Job description

The Cyber Security and Tech Risk Consultant/ Senior Consultant/ Manager performs Cyber and IT Risk assessments, makes recommendations and implements steps to combat and identify cyber threats. S/he will conduct research and evaluate technical and all-source intelligence--with specific emphasis on network operations and cyber tactics, techniques, and procedures--focusing on the threat to networked weapons platforms and information networks.

The Analyst will correlate threat data from various sources and analyze network events to establish the identity and modus operandi of malicious users active in networks or posing potential threats to networks. S/he will work closely with other technical, forensic and incident management personnel to develop a fuller understanding of the intent, objectives and activity of cyber threat actors. Overall, s/he will work with our clients to help enhance their IT risk strategy, optimize risk management functions and improve controls and processes.

 

Business Communication

• Understands the trade-offs required to manage the different levels of risk tolerance and risk exposure across the organization and balance this with risk investments.
• Understands “voice of the customer” and develops mechanisms to proactively sense adoption and usage patterns of consumer technologies by end users so that policy can align with need.
• Coordinates with technology and business groups to assess, implement, and monitor IT-related security risks/hazards.
• Prepares assessments and cyber threat profiles of current events based on the sophisticated collection, research and analysis of classified and open source information.
• Produces high-quality papers, presentations, recommendations, and findings for Senior Level Management and Enterprise Technology Leaders.
• Provides briefings and presentations to customer leadership supporting Information Security and Network Operations decision making.

General Profile:

• Requires specialized depth and/or breadth of IT Risk expertise.
• Interprets internal or external business issues and recommends best practices.
• Collaborates with others to solve complex problems; uses sophisticated analytical thought to exercise judgment and identify innovative solutions.
• Works independently, with guidance in only the most complex situations.

Technical Expertise:

• Understand and utilize physical components, types of networks/operating systems/databases, protocols, and topologies.
• Must be well versed in the techniques that actors utilize to attack an organization and understand how to pull information from large data sets and how to structure information for reuse.
• Knowledge of collection and analysis methods as well as knowledge in multiple tools (e.g. Penetration Testing), mostly targeted to data correlation and technical areas.

Functional Knowledge:

• Interprets IT Risk business challenges, identifies trends and recommends best practices.

Business Knowledge:

• Able to articulate complex Cyber Threats to non-technical business leaders.
• Excellent verbal and written communication skills.
• Ability to train IT security concepts.
• Strong problem solving and analytical skills.

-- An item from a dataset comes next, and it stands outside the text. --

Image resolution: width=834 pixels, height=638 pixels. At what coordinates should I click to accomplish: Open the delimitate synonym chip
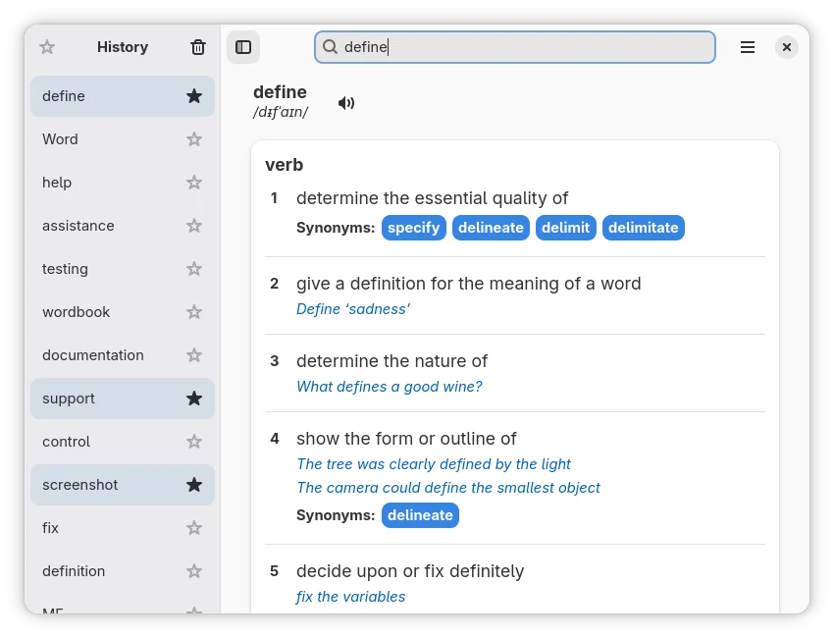pyautogui.click(x=643, y=228)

Leadership, Decision Making and Communication Requirements:

• Works independently and with minimal direction to identify emerging threats to network environments.
• Ability to react to high pressure dynamic changing environments.
• Team oriented, with the ability to work with diverse personnel within the intelligence capability.
• Makes decisions that have cross-functional impact.
• Understand how to turn requirements for intelligence into collection requirements, collect, prioritize, and store information from multiple intelligence disciplines.
• Communicates complex ideas; persuades and negotiates with others, often at senior levels, to adopt a different point of view.
• Have the ability to explain and defend the assessments and recommendations that are made.

Problem Solving:

• Collaborates with others to solve complex problems; uses sophisticated analytical thought and education and/or equivalent experience to exercise judgment and identify innovative solutions.
• Critical thinking: Demonstrates the ability to define the problem, apply root cause analysis on Cyber Security controls and propose recommended courses of action.